Immunoaffinity Column Clean-Up and Liquid Chromatography with Post-Column Derivatization for Analysis of Aflatoxins in Traditional Chinese Medicine

Abstract

An easy, rapid, and sensitive reversed-phase high-performance liquid chromatographic (HPLC) method with fluorescence detection is proposed for simultaneous determination of aflatoxins B₁, B₂, G₁, and G₂ in traditional Chinese medicines. Aflatoxins B₁ and G₁ were determined as their iodine derivatives, prepared by on-line post-column derivatization. Optimum conditions for formation of the derivatives were investigated. The aflatoxins were separated on a C₁₈ column with acetonitrile–methanol–water, 1:1:4 (v/v), as mobile phase at a flow rate of 1.0 mL min⁻¹. Stability of solutions, and linearity, accuracy, precision, and detection limits were examined to validate the method.
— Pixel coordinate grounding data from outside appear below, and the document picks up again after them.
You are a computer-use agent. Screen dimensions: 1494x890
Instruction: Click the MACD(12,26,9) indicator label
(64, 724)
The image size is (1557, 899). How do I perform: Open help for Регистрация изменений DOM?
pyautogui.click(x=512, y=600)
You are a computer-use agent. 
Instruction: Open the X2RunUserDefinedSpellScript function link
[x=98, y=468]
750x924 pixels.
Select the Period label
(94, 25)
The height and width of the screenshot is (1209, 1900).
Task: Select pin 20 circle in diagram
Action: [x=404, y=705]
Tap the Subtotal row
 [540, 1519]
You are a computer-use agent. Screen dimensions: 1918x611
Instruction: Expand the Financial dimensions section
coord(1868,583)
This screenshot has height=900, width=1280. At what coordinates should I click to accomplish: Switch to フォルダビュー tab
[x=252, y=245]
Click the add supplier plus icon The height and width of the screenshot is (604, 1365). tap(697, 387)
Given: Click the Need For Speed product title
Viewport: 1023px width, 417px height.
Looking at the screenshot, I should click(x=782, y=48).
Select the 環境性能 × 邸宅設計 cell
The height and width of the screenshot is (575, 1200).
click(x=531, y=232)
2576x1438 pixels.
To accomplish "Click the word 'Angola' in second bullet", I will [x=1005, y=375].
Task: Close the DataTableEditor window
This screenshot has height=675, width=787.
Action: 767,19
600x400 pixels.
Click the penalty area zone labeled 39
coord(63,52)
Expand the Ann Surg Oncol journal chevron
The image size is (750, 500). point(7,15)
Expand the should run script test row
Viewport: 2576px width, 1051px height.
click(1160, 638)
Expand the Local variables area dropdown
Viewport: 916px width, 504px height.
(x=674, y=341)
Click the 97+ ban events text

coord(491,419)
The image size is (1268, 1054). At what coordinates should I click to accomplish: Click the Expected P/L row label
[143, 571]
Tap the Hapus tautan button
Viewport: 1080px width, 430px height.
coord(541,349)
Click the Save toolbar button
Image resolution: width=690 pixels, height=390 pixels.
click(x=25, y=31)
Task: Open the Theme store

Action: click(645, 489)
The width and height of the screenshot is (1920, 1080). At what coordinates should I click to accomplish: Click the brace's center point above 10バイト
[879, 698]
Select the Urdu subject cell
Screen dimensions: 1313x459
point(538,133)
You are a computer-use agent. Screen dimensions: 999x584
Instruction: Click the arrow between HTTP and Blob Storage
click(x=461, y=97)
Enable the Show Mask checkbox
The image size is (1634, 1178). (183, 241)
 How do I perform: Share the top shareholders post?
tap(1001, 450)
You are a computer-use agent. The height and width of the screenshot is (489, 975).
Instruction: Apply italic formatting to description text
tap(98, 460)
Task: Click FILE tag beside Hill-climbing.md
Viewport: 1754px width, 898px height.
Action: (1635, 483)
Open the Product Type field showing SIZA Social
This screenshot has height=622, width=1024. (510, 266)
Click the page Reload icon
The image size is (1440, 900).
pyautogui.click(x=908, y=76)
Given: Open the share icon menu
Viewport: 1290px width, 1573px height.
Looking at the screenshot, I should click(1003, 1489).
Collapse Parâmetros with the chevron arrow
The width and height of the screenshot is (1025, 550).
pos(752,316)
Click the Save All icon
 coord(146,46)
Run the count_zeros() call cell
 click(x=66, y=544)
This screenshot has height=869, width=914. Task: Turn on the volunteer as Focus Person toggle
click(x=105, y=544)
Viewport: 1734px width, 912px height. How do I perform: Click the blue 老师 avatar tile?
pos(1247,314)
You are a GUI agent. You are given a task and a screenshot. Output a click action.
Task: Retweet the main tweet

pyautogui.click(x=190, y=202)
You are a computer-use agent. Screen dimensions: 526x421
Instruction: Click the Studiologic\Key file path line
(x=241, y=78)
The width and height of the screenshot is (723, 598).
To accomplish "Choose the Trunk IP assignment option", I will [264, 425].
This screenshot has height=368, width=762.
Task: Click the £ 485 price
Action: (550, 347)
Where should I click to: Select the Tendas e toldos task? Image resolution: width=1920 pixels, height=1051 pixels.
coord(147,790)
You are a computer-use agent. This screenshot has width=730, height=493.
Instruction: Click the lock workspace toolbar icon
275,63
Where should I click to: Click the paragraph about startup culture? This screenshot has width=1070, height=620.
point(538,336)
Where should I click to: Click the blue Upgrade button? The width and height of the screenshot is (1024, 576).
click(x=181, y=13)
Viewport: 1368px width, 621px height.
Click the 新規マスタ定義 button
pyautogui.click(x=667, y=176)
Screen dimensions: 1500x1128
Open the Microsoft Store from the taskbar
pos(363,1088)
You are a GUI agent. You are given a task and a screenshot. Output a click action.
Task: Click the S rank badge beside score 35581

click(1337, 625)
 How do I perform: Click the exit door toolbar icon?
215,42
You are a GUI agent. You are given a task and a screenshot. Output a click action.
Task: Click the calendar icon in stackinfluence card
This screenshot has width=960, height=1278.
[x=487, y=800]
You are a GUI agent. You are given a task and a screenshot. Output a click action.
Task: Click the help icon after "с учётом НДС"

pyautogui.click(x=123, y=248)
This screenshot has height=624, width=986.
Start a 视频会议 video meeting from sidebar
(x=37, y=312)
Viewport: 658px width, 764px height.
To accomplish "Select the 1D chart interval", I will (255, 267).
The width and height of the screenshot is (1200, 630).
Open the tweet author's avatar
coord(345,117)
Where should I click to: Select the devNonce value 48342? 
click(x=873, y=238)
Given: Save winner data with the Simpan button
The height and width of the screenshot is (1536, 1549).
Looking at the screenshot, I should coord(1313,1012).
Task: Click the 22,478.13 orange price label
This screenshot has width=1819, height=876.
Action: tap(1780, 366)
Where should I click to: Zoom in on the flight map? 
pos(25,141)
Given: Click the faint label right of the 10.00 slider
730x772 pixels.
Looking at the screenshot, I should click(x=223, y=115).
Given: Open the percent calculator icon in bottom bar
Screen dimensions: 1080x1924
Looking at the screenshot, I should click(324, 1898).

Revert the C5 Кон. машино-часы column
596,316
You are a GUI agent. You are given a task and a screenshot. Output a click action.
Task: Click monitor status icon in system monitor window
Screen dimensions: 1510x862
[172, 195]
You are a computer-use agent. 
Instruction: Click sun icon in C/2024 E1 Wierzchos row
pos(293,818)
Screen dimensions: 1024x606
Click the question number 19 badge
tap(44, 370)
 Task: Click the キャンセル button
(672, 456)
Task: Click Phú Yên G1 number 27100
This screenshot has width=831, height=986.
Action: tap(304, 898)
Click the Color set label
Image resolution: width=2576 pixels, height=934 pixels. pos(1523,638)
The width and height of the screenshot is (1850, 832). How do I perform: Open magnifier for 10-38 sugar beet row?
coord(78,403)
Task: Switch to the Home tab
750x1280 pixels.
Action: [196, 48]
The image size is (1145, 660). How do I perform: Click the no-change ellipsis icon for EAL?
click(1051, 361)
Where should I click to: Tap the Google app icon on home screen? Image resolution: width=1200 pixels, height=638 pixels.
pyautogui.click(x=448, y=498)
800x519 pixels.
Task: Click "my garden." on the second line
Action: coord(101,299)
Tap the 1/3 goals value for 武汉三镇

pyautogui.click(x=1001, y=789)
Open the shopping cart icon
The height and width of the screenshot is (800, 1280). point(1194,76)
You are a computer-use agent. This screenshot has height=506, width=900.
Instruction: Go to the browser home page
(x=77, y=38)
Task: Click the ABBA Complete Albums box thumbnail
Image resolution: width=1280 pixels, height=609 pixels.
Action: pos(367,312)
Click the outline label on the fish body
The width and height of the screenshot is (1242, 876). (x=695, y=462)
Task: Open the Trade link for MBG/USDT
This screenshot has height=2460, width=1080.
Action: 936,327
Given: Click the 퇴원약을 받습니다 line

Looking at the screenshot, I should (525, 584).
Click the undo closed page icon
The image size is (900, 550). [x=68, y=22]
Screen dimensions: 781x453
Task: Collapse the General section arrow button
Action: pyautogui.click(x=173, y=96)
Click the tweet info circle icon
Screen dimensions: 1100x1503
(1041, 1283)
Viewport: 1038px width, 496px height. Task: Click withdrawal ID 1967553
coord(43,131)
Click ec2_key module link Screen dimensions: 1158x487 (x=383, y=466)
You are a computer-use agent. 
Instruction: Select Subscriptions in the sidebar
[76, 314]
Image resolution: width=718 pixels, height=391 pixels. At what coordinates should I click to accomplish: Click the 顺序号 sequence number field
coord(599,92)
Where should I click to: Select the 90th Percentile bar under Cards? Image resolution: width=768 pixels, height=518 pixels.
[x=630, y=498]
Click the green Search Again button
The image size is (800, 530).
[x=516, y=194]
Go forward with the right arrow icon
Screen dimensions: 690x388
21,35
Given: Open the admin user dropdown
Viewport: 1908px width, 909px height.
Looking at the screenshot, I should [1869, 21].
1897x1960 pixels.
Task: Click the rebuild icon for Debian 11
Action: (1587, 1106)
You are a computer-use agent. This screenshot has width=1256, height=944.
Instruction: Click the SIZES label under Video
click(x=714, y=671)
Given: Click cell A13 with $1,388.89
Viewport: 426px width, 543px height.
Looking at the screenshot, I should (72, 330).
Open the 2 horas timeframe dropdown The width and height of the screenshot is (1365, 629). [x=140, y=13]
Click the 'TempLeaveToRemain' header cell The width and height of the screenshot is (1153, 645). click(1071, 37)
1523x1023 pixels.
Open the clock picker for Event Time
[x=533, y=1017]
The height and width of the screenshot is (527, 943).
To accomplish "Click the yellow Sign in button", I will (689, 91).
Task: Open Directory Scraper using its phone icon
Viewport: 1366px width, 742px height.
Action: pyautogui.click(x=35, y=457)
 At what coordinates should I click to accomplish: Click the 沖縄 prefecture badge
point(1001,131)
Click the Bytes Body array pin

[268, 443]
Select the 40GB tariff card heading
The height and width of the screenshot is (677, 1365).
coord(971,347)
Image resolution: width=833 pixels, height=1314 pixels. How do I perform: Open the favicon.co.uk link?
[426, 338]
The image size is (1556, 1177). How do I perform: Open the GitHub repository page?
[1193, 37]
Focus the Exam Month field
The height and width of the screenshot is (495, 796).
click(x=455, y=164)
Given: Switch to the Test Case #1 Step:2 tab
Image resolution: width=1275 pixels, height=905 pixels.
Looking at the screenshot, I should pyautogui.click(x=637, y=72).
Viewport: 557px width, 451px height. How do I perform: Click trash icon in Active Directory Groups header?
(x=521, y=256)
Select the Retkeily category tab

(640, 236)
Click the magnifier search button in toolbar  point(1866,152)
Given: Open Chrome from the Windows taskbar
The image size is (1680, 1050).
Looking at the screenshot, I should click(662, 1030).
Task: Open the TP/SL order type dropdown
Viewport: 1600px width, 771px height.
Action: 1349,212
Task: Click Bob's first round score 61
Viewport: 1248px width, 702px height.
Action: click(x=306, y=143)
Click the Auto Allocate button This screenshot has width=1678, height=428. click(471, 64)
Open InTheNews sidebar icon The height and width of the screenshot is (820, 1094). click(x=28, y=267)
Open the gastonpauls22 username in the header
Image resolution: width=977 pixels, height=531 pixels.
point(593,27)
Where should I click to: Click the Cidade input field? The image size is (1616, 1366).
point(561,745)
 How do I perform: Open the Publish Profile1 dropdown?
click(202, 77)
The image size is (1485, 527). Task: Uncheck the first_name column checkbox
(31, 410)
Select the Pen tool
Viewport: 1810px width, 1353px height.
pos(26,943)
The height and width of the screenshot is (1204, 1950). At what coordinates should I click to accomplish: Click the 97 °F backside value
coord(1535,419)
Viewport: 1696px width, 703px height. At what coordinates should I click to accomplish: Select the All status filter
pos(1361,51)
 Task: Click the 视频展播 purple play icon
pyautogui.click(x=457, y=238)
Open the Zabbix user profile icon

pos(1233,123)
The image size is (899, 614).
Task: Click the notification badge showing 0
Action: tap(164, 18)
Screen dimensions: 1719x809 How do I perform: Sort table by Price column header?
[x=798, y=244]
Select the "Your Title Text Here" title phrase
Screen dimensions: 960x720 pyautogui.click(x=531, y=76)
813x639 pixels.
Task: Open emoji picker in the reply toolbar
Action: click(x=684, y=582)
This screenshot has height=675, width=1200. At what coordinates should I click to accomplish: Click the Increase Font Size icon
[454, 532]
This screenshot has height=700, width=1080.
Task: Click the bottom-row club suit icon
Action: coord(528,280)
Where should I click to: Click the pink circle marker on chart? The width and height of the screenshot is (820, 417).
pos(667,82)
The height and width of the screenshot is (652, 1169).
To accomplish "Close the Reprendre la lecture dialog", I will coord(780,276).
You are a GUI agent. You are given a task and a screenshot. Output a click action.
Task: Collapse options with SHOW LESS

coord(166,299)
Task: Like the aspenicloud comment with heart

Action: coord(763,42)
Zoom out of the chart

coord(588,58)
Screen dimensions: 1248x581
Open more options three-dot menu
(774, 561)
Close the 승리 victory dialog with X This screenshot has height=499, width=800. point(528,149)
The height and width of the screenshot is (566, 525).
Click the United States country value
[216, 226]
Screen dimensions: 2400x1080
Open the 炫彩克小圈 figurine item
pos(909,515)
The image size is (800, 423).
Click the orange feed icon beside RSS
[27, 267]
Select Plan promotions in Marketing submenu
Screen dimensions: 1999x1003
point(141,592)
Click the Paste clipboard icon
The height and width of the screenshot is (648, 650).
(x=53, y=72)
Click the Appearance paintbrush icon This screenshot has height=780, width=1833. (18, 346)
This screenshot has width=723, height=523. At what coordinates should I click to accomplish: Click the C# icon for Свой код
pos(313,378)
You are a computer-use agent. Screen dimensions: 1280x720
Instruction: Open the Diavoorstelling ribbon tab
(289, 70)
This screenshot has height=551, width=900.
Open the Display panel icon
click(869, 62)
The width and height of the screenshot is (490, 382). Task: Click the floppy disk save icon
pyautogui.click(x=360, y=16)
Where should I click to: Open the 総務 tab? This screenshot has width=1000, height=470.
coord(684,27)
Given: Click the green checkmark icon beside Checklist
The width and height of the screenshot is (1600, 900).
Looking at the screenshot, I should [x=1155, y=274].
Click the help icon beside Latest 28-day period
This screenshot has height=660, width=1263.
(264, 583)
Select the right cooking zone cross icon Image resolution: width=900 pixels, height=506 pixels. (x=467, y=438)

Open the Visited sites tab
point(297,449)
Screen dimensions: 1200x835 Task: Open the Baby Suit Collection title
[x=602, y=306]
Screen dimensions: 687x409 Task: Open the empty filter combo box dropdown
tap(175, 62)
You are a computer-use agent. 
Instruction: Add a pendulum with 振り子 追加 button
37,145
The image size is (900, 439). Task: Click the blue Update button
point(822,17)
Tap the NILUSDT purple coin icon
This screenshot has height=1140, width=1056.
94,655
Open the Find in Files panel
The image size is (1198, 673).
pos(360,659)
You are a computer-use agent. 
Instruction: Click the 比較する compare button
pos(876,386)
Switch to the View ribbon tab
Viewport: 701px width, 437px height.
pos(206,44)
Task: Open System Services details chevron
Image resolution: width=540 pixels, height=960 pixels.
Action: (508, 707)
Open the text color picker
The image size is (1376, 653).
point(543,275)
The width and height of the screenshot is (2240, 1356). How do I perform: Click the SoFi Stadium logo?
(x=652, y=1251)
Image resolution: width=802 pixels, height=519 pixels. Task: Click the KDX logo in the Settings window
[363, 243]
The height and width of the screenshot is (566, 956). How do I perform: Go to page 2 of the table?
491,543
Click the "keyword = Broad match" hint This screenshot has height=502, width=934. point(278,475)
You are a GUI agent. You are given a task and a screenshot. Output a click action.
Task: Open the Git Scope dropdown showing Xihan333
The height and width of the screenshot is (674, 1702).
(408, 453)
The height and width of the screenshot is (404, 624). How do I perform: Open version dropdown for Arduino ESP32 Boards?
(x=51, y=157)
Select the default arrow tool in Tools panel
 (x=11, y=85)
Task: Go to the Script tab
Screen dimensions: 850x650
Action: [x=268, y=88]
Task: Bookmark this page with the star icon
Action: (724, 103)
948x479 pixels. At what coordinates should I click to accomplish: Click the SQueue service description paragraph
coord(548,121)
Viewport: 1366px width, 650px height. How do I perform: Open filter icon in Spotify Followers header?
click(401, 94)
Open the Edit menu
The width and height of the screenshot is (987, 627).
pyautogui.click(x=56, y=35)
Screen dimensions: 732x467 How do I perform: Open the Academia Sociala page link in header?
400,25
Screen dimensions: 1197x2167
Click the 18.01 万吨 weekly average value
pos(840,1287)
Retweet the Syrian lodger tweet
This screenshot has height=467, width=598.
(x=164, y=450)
Samples were extracted with MeOH–H₂O, 70:30 (v/v), followed by clean-up of the extracts with immunoaffinity columns. Overall average recoveries from three different traditional Chinese medicines spiked at levels of 2.57, 5.10, and 6.37 µg kg⁻¹ total aflatoxins ranged from 84.49–103.77%. The method was tested on Rhizoma Corydalis, Fujian Massa Medicata Fermentata, Semen Armenicae Amarum, Herba Ephedrae, Semen Platycladi, etc.